Governments — including Las Vegas, North Las Vegas, Clark County, the Southern Nevada Water Authority. Metro Police and the Clark County School District — opposed the bill. And, really, who ever heard of the school district or North Las Vegas having something to hide?
Lawmakers must curtail the anti-transparency phenomenon of governments charging people hundreds or even thousands of dollars simply to gather public records. Segerblom should request this measure be introduced again in 2019.
• Assembly Bill 201/Assembly Bill 404: These similar bills, by Assemblyman Chris Edwards, R-Las Vegas, and Assemblywoman Brittney Miller, D-Las Vegas, respectively, would have created an office of inspector general in Nevada. The IG would have conducted audits, inspections, investigations and reviews of state agencies, trying to root out waste, fraud and abuse.
Currently, the state’s Division of Internal Audits and the Legislative Counsel Bureau’s audit division reviews state agencies. But an inspector general’s office — similar to offices within most federal government agencies — would have been an even stronger check against wrongdoing.
Edwards’s bill never got a vote, while Miller’s passed the Government Affairs Committee and was referred to the Ways and Means Committee, where it died.
• Senate Bill 17: There were several payday loan reform bills introduced in the 2017 session, most of which contained good ideas. State Treasurer Dan Schwartz’s approach in SB 17 sought to prohibit lenders from making more than one loan at a time to the same person, impose a cooling-off period between loans and establish a statewide database of loans to ensure compliance that would be paid for by the industry.
Schwartz’s bill never got out of the Senate’s Commerce and Labor Committee. Another bill — an emergency measure requested by Assembly Speaker Jason Frierson, D-Las Vegas and co-sponsored by Assemblywoman Heidi Swank, D-Las Vegas — would have simply created the loan database. That measure made it all the way through the Assembly before also dying in the Senate Commerce and Labor Committee.
A separate bill, by Edgar Flores, D-Las Vegas, requires payday lenders to ensure that borrowers have the ability to repay. The governor signed the measure.
Payday loan abuses need to be addressed, and Schwartz’s approach was an eminently reasonable one.

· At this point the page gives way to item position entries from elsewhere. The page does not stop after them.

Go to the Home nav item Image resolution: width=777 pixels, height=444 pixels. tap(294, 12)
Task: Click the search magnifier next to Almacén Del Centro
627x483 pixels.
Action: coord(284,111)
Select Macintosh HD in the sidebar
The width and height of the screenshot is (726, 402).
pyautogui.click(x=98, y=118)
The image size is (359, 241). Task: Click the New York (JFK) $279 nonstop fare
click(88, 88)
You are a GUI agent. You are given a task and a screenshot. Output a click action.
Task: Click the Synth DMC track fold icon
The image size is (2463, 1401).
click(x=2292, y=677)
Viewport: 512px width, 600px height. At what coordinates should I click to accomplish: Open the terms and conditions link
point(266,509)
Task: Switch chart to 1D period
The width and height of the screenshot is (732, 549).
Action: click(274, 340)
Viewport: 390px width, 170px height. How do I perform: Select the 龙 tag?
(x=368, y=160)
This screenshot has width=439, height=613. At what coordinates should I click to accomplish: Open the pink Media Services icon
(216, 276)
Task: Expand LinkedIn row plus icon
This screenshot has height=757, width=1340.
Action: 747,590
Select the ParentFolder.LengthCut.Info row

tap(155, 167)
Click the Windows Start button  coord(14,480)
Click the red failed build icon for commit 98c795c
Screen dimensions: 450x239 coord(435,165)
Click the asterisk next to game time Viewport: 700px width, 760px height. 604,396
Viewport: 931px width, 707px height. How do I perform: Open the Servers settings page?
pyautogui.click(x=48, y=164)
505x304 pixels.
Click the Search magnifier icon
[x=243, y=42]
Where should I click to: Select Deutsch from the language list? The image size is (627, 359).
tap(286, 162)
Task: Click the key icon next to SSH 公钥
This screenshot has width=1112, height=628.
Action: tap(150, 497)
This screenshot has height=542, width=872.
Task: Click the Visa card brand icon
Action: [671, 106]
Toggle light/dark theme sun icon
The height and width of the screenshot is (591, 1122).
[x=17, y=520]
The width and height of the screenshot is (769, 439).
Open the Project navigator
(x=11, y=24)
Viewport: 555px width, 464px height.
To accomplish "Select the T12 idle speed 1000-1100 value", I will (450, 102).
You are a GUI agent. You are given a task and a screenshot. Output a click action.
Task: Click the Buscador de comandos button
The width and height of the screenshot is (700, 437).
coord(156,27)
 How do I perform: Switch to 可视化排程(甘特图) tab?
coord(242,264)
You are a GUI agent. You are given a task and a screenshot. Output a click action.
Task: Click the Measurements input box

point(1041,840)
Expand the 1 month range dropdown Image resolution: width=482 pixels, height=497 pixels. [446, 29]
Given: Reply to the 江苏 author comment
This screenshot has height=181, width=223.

• Assembly Bill 240: This bill — sponsored primarily by Assembly and Senate Republicans also counted state Sens. David Parks, D-Las Vegas, and Patty Farley, NP-Las Vegas, among its supporters — would have made it easier to offer car service in Nevada. It stripped from state law language that demands regulators “foster sound economic conditions” and “discourage any practices which would tend to increase or create competition that may be detrimental to the traveling or shipping public or the motor carrier business within this state.”
Obviously, competition benefits the traveling public, as major taxicab companies have learned trying to compete with Uber and Lyft. (Those companies were targeted with an abortive amendment that imposed additional regulations on their drivers.)
The law is long overdue for an update that puts the risks of starting new transportation businesses on owners, rather than allowing existing companies to keep would-be competitors at bay. AB 240 — which never made it out of the Assembly Transportation Committee — is a fine idea that deserves to come back in two years.